Until World War II, historians said, the South functioned as an economic colony, supplying raw materials for the industrialization of the North.
Nostalgia seemed to be a leading Southern export. A cartoon that was featured everywhere from cafe walls to cigarette lighters showed a grizzled Rebel soldier clutching a sword and snarling, ``Forget? Hell!''
Others found escape by romanticizing what many in these parts call ``the Late Unpleasantness.'' Laying flowers on Confederate graves remained a Sunday ritual for many women well into the 1950s.
``Losers have long memories,'' said Dr. James I. Robertson, 64, a history professor at Virginia Tech. ``But in my own lifetime, I've seen the bitterness dissipate.''
Dr. Ronald L. Heinemann, a history professor at Hampden-Sydney College, in Farmville, Va. - a town that is a stop on Lee's Retreat - added, ``Recent scholarship of Lee, while reaffirming his brilliance as a general and as a gentleman, has challenged the notion of him as a god incarnate.''
The re-enactment of the fall of Richmond seemed to symbolize the cooling of Confederate passion. The ceremony drew 850 people, while one mile away, 1,500 jammed Broad Street for a walk for the National Multiple Sclerosis Society.
On the lawn of the Capitol, belles wore black as a fife-and-drum corps led the Northern charge.
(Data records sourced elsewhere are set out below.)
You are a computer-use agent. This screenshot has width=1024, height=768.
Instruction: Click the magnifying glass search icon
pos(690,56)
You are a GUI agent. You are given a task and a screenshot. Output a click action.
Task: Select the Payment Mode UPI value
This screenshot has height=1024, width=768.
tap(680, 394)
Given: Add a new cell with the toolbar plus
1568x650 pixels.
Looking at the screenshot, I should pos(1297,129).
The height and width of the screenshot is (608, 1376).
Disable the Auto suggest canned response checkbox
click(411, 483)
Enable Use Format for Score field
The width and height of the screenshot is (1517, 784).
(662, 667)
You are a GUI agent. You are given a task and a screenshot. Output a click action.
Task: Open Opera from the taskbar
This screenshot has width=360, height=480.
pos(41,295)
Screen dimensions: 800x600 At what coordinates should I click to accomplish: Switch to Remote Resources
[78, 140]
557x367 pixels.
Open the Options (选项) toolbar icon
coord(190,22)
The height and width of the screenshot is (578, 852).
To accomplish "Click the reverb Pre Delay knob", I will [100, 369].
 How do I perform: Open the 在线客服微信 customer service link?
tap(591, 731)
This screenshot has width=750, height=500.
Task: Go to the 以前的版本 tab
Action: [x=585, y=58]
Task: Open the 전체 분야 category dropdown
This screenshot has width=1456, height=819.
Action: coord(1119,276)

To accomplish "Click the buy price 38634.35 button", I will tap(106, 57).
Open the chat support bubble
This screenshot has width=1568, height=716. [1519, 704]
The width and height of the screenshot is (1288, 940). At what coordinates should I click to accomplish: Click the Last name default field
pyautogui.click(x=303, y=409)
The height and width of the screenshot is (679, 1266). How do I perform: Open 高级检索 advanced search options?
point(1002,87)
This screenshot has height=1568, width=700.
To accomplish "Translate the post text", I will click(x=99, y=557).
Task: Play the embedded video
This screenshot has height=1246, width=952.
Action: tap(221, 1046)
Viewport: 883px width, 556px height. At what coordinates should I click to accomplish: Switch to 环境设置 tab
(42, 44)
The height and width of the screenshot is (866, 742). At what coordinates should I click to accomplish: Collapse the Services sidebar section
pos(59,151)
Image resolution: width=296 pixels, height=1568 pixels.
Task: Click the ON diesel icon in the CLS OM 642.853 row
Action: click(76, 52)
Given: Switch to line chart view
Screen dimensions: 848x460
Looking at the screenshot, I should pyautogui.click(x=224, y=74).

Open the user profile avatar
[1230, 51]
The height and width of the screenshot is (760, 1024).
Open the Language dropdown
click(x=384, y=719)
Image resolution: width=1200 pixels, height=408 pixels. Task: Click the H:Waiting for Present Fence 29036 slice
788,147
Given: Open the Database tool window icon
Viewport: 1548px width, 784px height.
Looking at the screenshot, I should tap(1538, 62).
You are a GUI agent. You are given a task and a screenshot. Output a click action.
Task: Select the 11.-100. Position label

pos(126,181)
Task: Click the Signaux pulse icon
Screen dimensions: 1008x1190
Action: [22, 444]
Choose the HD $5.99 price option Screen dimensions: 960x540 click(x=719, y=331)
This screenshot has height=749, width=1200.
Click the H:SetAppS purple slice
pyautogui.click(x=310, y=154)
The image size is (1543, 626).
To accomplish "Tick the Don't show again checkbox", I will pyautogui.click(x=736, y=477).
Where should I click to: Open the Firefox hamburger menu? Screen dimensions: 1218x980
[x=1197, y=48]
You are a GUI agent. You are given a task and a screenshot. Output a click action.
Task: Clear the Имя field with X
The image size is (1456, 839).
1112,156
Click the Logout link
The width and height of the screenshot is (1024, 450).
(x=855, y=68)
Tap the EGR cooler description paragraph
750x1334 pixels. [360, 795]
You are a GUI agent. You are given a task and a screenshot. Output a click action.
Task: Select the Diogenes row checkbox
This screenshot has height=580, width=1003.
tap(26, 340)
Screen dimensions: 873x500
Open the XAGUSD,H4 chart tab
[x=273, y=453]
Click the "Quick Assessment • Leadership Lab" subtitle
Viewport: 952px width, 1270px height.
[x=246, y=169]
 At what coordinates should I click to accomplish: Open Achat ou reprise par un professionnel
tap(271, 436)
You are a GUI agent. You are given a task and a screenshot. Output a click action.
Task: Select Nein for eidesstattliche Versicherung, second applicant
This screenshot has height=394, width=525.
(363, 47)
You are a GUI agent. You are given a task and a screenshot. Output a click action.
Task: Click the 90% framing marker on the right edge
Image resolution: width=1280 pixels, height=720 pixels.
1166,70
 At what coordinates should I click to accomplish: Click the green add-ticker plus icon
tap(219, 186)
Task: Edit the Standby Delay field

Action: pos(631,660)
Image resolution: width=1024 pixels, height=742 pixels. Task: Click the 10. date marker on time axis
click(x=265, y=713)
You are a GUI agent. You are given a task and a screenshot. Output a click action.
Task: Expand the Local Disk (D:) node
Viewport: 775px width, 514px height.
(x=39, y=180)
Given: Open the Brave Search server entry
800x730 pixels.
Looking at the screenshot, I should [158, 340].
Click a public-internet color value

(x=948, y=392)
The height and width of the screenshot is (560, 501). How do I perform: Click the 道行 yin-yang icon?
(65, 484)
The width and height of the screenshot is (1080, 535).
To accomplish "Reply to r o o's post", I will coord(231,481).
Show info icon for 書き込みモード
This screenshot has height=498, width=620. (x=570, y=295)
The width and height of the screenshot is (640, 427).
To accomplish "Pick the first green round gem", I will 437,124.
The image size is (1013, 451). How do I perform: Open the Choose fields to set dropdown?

Cookie Atkinson, 44, who lives in Varina, which was named for the wife of Confederate President Jefferson Davis, used a mildew-marred Confederate battle flag for a shawl as she watched. ``I thought there would be more of a to-do - they are taking the city,'' she said. ``Maybe we're getting so far past it.''
Kenneth Brown, 36, a science teacher who organized the mock seizure of the capital, said the shift in focus was a landmark. ``We need to think about telling the whole story - not just one part of the story,'' he said. ``For many African Americans, their story has not been told fully.''
Another neglected chapter unfolds along Lee's Retreat, a 20-stop driving tour promoted by the National Park Service and by economic development agencies. Signs featuring red, white and blue bugles point the way across the lush, increasingly hilly terrain from Petersburg to Appomattox Court House, where the surrender took place.
The evacuation took eight days for Lee, 58,000 hungry men, their 5,000 horses and a 30-mile wagon train. Often trudging at night, they burned bridges behind them. By the surrender, Lee was down to 30,000 soldiers. Today, tourists can retrace the route in four or five hours.
Lee's great-grandson, Robert E. Lee IV, 70, who lives in Northern Virginia, said he was not offended by the effort to capitalize on his ancestor's capitulation.
``You have to keep a sense of humor about it,'' said Lee, the chairman of board of A. Smith Bowman Distillery, which makes Virginia Gentleman bourbon. ``All heroes - if you consider Lee a hero, or a public figure - we eventually trash them.''
Indeed, the designers of the tour said they had received none of the criticism they had expected. ``This is a nonpartisan story,'' said Chris M. Calkins, the historian at Petersburg National Battlefield. ``If we called it Grant's Advance, no one would know what we were talking about.''
Of course, some remain holdouts from the changing South. So Robin Edward Reed, the executive director of the Museum of the Confederacy, in Richmond, recommends a regional variation on the military's policy of ``don't ask, don't tell.''
``There's a rule of thumb that a good guest doesn't bring up politics or religion,'' Reed said. ``You can add the Confederacy to that short list.'' ILLUSTRATION: Robert E. Lee and 58,000 men marched to Appomattox, then
surrendered on April 16, 1865. A sign of Virginia's acceptance: On
April 1, the opening of a 105-mile automobile trail along that path.